■ Assigned task
Reproduce exactly the lines from the one containing "Image resolution: width=812 pixels, height=521" through the last line of the records below, both included, and nothing else.

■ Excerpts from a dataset
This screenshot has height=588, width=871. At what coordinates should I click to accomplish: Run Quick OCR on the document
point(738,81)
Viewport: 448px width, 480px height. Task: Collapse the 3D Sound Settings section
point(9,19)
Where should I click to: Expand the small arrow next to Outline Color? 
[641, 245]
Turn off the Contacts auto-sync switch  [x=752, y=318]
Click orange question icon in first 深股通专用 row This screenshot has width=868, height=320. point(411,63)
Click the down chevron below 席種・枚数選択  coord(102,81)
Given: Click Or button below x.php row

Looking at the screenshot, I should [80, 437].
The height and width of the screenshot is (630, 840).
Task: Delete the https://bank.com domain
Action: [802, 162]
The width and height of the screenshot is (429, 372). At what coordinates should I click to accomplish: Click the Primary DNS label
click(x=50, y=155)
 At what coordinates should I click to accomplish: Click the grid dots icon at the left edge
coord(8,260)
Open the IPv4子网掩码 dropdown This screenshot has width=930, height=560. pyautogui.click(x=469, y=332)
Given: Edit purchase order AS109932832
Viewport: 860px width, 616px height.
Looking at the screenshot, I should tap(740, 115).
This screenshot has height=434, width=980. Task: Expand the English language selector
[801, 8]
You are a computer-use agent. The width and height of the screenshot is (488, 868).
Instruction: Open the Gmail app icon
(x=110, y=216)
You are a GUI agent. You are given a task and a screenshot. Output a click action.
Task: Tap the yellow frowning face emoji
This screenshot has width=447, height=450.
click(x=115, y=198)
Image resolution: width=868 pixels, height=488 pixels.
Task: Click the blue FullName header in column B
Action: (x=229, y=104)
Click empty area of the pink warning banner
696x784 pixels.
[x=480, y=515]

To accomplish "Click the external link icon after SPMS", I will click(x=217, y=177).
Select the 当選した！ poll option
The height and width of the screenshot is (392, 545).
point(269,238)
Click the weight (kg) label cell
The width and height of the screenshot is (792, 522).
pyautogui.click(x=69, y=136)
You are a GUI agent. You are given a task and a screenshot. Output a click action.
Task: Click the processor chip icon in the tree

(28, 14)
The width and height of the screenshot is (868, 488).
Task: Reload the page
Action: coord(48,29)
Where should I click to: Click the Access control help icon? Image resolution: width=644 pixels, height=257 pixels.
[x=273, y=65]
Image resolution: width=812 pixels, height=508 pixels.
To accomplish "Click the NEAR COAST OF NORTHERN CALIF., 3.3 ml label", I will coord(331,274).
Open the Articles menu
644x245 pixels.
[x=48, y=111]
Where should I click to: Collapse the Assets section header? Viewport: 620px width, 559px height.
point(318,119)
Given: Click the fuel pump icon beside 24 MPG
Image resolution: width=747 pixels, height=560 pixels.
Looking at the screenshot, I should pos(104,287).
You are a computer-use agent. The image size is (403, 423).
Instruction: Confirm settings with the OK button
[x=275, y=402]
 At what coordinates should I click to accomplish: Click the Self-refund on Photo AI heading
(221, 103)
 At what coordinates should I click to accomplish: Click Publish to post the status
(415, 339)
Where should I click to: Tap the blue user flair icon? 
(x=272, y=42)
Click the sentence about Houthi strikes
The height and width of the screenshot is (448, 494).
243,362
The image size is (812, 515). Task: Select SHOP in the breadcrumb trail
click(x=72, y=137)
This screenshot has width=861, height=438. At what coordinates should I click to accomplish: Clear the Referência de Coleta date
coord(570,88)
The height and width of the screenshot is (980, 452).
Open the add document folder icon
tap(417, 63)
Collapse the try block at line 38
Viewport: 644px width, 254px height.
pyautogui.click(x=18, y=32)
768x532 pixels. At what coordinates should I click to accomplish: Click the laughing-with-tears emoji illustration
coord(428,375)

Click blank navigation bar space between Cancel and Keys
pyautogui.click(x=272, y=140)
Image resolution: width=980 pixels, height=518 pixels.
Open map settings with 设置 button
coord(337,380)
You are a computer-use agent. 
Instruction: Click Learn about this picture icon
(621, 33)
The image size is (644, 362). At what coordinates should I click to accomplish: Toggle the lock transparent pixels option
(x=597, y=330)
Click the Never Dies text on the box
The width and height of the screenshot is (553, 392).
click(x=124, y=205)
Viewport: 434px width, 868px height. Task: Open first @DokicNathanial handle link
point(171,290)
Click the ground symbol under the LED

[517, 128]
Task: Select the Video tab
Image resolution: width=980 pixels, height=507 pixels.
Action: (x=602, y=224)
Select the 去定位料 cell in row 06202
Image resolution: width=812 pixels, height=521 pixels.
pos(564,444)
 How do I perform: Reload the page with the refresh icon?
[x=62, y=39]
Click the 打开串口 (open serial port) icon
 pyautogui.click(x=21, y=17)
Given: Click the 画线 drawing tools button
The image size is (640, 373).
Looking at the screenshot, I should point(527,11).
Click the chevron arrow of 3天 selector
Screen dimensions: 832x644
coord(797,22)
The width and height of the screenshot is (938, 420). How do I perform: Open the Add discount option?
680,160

■ Your solution
Image resolution: width=812 pixels, height=521 pixels.
pos(564,444)
 How do I perform: Reload the page with the refresh icon?
[x=62, y=39]
Click the 打开串口 (open serial port) icon
 pyautogui.click(x=21, y=17)
Given: Click the 画线 drawing tools button
The image size is (640, 373).
Looking at the screenshot, I should point(527,11).
Click the chevron arrow of 3天 selector
Screen dimensions: 832x644
coord(797,22)
The width and height of the screenshot is (938, 420). How do I perform: Open the Add discount option?
680,160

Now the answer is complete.